Denoting with {\alpha=\sum_{i=1}^d \exp(\theta_i)}, and substituting in the definition of the conjugate function we get

\displaystyle \begin{aligned} \psi_V^\star({\boldsymbol \theta}) &= \sum_{i=1}^d \left(\frac{1}{\alpha} \theta_i\exp(\theta_i) - \frac{1}{\alpha} \exp(\theta_i)(\theta_i-\log(\alpha))\right)\\ &= \log(\alpha) \frac{1}{\alpha}\sum_{i=1}^d \exp(\theta_i )\\ &= \log(\alpha)\\ &= \log\left(\sum_{i=1}^d \exp(\theta_i)\right)~. \end{aligned}

10 Comments

  1. Hi Francesco, nice post as always!
    Two typos: when you define the set X in the beginning after the Exponentiated Gradient algorithm, it should be \| x \|_1 = 1. And then, when you discuss the suboptimality of OSD wrt EG the difference in the regret bound is \sqrt(d) vs \sqrt(ln d), not just ln d, right?
    Also, I have few questions. Regarding remark 1, is the problem related to the fact that in the time-varying version of OMD the KL divergence between u and x_t could potentially explode for some t, if u_{i, t} is not 0 but x_{i, t} goes to 0 for some i?
    The second is about p-norm algorithms. In the tuning of \eta, we introduce the parameter \alpha, because I guess we do not know \| u \|_1^2 and it shouldn’t matter on the order of the regret bound of O(\sqrt(T ln d)). However, how would you practically set it? This is indeed not parameter-free 😛

    Liked by 1 person

    1. Thanks!
      Typos fixed.

      First question: yes. Probably that term is boundable in some way, but I suspect that you get something more that sqrt{T}. But I actually never tried.

      Second question: I introduce alpha exactly to make you notice that there is an untuned parameter!
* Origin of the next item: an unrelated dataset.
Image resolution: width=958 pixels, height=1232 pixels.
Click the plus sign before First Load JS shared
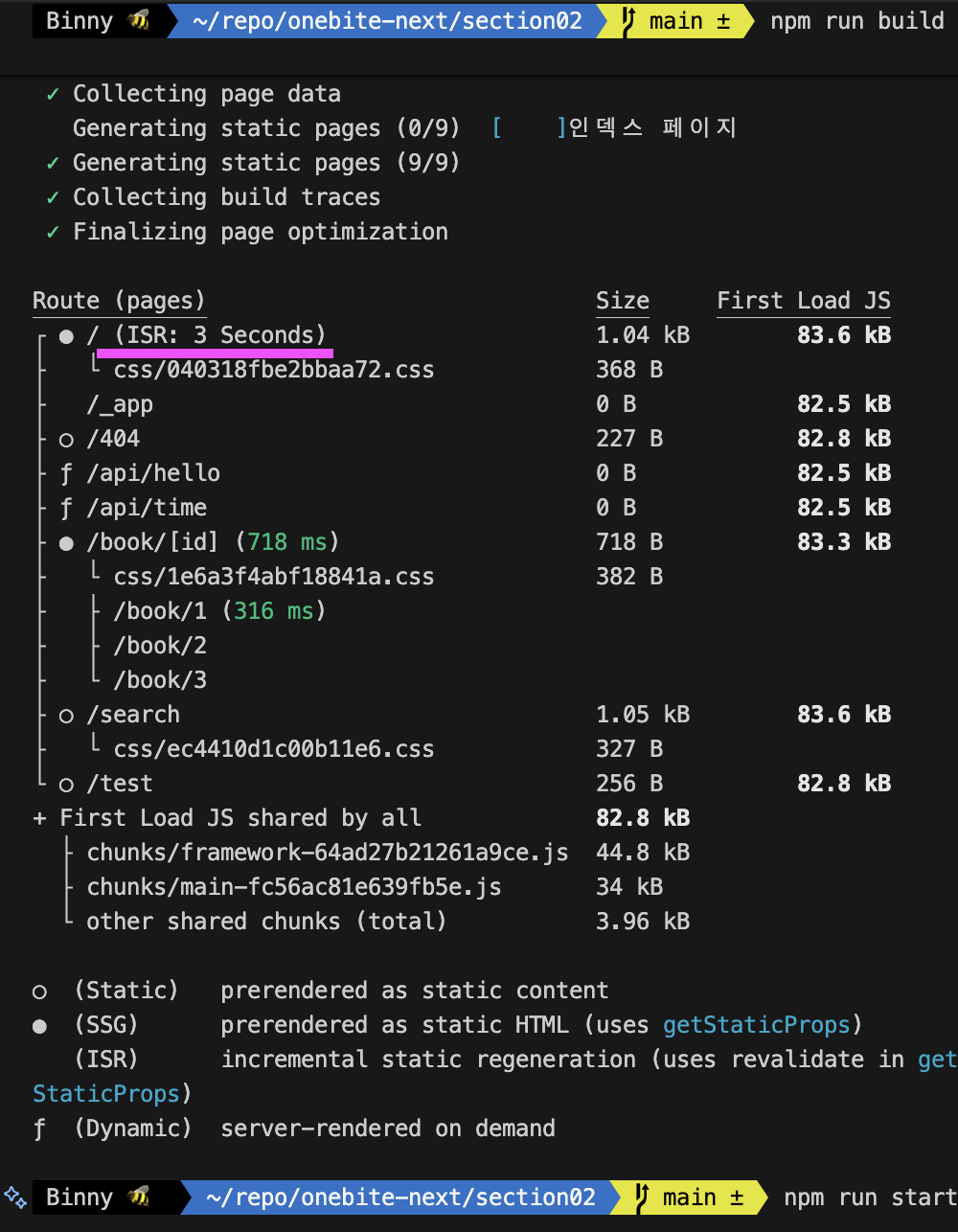39,818
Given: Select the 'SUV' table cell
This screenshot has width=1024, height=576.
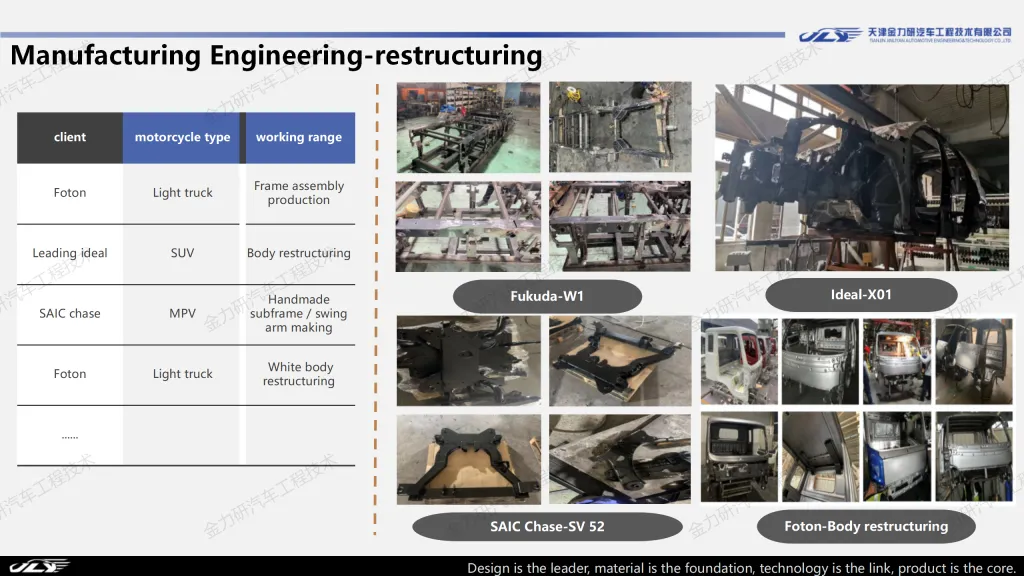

In Online Learning papers you will find 3 different ways to cope with this problem: 1) assume to know ||u|| (that is impossible, given the adversarial nature of the game); 2) compete only with ||u||\leq U, where U is a parameter (bad idea: we still have a parameter and bound now depends on U); 3) say that the order of the bound is the same even if you don’t tune it (it assumes that argmin_u sum_{t=1}^T l_t(u) exists, but this is false in many settings, e.g. logistic regression on a separable dataset and regression with a universal kernel. I discussed the logistic case when explaining a variant of online-to-batch).
      We will be able to remove the need of that parameter completely when we will use the coin-betting methods, I’ll add a link to this.

      Like

      1. Thank you for the replies!

        Regarding the first question, can’t we use a “clipped” simplex? I’m thinking of Fixed-Share kind of updates where we want to prevent weights going to 0 to force somehow additional exploration, thus we consider X = \{ x \in R^d: x_i \geq \alpha, \| x \|_1 = 1 \}. Then of course we should tune \alpha but maybe we can still get \sqrt{T}? (For the expert setting Fixed-Share kind of algorithms are \tilde{O}(\sqrt(T S \ln K)), where S is the number of shifts in the comparator sequence).

        Like

  2. If you change V, then you have to explicitly compute the projection w.r.t. the Bregman divergence, that in this case is the KL divergence. I don’t know how difficult it would be.
    A part from that, it might work, but I am not sure what is the advantage: FTRL gives use the right bound in this case, why using OMD? Also, even with your fix, you wouldn’t get the KL divergence between the first point and the competitor, but only the worst KL divergence in your “clipped” simplex.

    Like

  3. Yes, I guess the FTRL solution is the best approach. I was just curious whether MD could be used with time-varying learning rates, since I don’t think I have seen such a case 🙂

    Like

    1. Now that I think about it, David proved a lower bound in the journal version of our scale-free paper. It says that the regret of EG is linear in time if used with time-varying learning rates!